>> start Extract provided

Paul Ellingworth (15 November 1931 – 25 November 2018) was an Honorary Professor in New Testament at the School of Divinity, History & Philosophy of the University of Aberdeen and former translation consultant for the United Bible Societies. He wrote several books on biblical matters, notably on Hebrews. He lived in Aberdeen.

Education
He studied as an undergraduate at Worcester College, Oxford; earning a Bachelor of Arts in 1953 and an MA in 1957. Moving to study further at Wesley House, Cambridge gaining another BA in 1956.

His doctoral thesis was The Old Testament in Hebrews Exegesis, Method and Hermeneutics which was completed in 1977 at Aberdeen University. Hebrews became his clear area of expertise and he returned to it repeatedly in his writing and speaking.

Career
Ellingworth lectured in Benin at the École de Théologie, Porto-Novo from 1957-1961 after which in Cameroon at the Faculté de Théologie Protestante, Yaoundé for the period 1964-1967. He served as the Education Secretary to the Methodist Missionary Society based in London from 1967-1971. He specialised in translation work and during 1971 to 1975 was coordinator to the United Bible Societies, London. Based at his home in Aberdeen, United Kingdom he was from 1975 a translation consultant; also working as a technical editor 1972-1975.

>> end Extract provided
>> start Data lines

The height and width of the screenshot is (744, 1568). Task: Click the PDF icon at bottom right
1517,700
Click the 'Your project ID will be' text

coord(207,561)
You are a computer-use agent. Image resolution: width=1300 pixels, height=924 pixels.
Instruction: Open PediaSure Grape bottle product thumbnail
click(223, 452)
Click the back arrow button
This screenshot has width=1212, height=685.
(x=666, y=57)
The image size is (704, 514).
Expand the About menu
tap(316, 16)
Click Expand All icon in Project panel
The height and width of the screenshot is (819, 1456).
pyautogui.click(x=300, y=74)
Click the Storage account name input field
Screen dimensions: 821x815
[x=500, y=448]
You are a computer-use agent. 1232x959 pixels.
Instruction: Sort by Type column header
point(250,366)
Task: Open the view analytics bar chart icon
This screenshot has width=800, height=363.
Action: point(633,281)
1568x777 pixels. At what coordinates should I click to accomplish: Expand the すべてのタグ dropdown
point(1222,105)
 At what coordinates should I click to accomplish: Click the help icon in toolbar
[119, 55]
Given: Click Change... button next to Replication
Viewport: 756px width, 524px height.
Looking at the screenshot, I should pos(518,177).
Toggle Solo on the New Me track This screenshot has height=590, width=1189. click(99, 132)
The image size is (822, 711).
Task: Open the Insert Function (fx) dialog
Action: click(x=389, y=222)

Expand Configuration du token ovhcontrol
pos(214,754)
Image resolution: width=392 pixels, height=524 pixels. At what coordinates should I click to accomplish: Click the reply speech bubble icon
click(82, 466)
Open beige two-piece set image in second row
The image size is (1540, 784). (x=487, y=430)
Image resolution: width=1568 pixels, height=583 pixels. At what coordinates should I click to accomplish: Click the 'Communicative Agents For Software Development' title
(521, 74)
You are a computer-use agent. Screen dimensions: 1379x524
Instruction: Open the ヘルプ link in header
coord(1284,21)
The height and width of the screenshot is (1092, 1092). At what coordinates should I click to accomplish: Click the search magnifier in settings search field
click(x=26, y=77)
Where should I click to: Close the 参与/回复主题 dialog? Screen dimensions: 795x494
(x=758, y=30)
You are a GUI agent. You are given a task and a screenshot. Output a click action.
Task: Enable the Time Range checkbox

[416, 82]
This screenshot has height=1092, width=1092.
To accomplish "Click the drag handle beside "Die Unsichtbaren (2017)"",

>> end Data lines

Written tasks
A) Using the Paul Ellingworth biography, decide whether each statement agrees with it, answering yes or no and quoting the deciding words: (i) Ellingworth completed his doctoral thesis at Aberdeen University in 1977. (ii) Ellingworth lectured in Cameroon before he lectured in Benin. (iii) Ellingworth was Education Secretary to the Methodist Missionary Society from 1967 to 1971.
B) In the records, begin at the line that has "Given: Click Change..." and stop after the line that has "pos(214,754)". Arrange those lines as a JSON list of strings, one string per line, and leave out blank lines.
The text and the records come from separate sources.

Complete answers
A)
(i) Yes: "which was completed in 1977 at Aberdeen University"
(ii) No: "in Benin at the École de Théologie, Porto-Novo from 1957-1961 after which in Cameroon"
(iii) Yes: "He served as the Education Secretary to the Methodist Missionary Society based in London from 1967-1971"

B)
[
  "Given: Click Change... button next to Replication",
  "Viewport: 756px width, 524px height.",
  "Looking at the screenshot, I should pos(518,177).",
  "Toggle Solo on the New Me track This screenshot has height=590, width=1189. click(99, 132)",
  "The image size is (822, 711).",
  "Task: Open the Insert Function (fx) dialog",
  "Action: click(x=389, y=222)",
  "Expand Configuration du token ovhcontrol",
  "pos(214,754)"
]